Mas suponho que seja suficiente para abordar problemas relativos à dependência.
Sou capaz de não estar muito baralhado se afirmar que a maioria da população de Portugal desenvolve alguma espécie de mecanismo de dependência, face a alguém ou a algo. Não sei se não será, simplesmente, um mecanismo semelhante à dependência que, desde tenra idade, todos tendemos a manter, durante pelo menos a menoridade, com nossos pais. A verdade é que me intriga a dependência que a maioria dos portugueses parecem demonstrar, e que me parece doentia, a futebol, telenovelas, reality shows e outros programas de elevada toxicidade, música pimba, chunga, de encher pneus ou penicos, até dependência religiosa face a alguns comportamentos que suponho serem algo aberrantes.
Depois do sucesso que a esquerda obteve na dinamização da auto-emancipação do proletário, suponho que aquilo que então se esperava vir a ter lugar, a evolução no sentido do assumir de uma identidade de cidadão, veio a revelar-se um processo frouxo.
Enquanto por um lado a generalidade da população se foi emancipando face às dependências reinantes no panorama pré 25 de Abril, por outro foi aderindo aos vários tipos de dependências já antes referidas.
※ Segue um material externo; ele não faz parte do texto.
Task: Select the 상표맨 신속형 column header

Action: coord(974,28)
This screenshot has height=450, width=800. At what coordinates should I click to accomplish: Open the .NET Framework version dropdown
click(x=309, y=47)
Se muito embora as implicações dessas novas dependências tenham pouca relação às anteriores, elas têm fortíssimas implicações indirectas no nível cultural de todo o país.
Por nível cultural não entendo saber quantos cantos têm os Lusíadas, mas cultura em relação a todos os campos das letras e ciências.
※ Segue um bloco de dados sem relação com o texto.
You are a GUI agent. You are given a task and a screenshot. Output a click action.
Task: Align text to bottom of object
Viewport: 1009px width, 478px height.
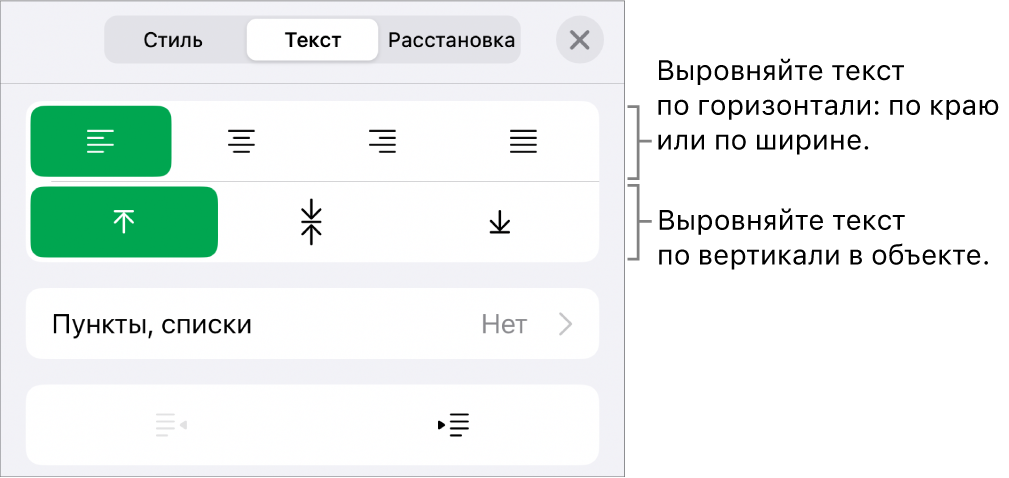coord(499,222)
Estando consciente de que, apesar de tudo, o nível global cultural (médio) sofreu uma melhoria, suponho que não terá sido suficiente para que tenhamos podido acompanhar o ritmo (para já não falar em aproximarmo-nos) dos restantes países da Europa.
Voltando à dependência, suponho que a globalidade da esquerda, não sei se consciente ou inconscientemente, se tenha deixado lentamente escorregar para a dinamização de um mecanismo em que passou a defender a elevação do estado à posição de tutor do cidadão comum.
Para alguma esquerda sindical, especialmente após a queda do muro de Berlim, este mecanismo revelou-se capaz de auto-sustentar a promessa de um estado de coisas em que, por um lado, um estado cada vez mais omnipresente e “zelador” passa a poder justificar a sua própria dimensão, e por outro, promete e ensaia um cada vez maior papel de tutor do cidadão comum. Este comportamento é particularmente notório no ensino, (elevado a educação, tal a fúria tutorizante), segurança social, e para com os cidadãos mais desprotegidos. Este comportamento para com o ensino não é inocente. Ele pretende garantir a “sustentabilidade” do estado de coisas.
Tudo isto conduziu o estado a assumir uma relação paternalista para com o cidadão ao arrepio de uma saudável relação adulta, de cidadão emancipado, a caminho do exercício de uma salutar cidadania.
Tal como fazem os adolescentes mal criados para com os progenitores, temos todo um país a insultar o estado e a exigir dele, simultaneamente, tudo e mais alguma coisa. E os governos, venham lá de onde vierem, mesmo que se apercebam do problema, nem sabem para onde se hão de virar.
Suponho que o estado de coisas em França tenha algum grau de paralelismo com o que escrevo porque é exactamente ali que parece morar a mais infinita fé no estado social “à moda da Europa” – dizem os seus defensores embora suponha que uma boa parte dela não alinhe pelo disparate.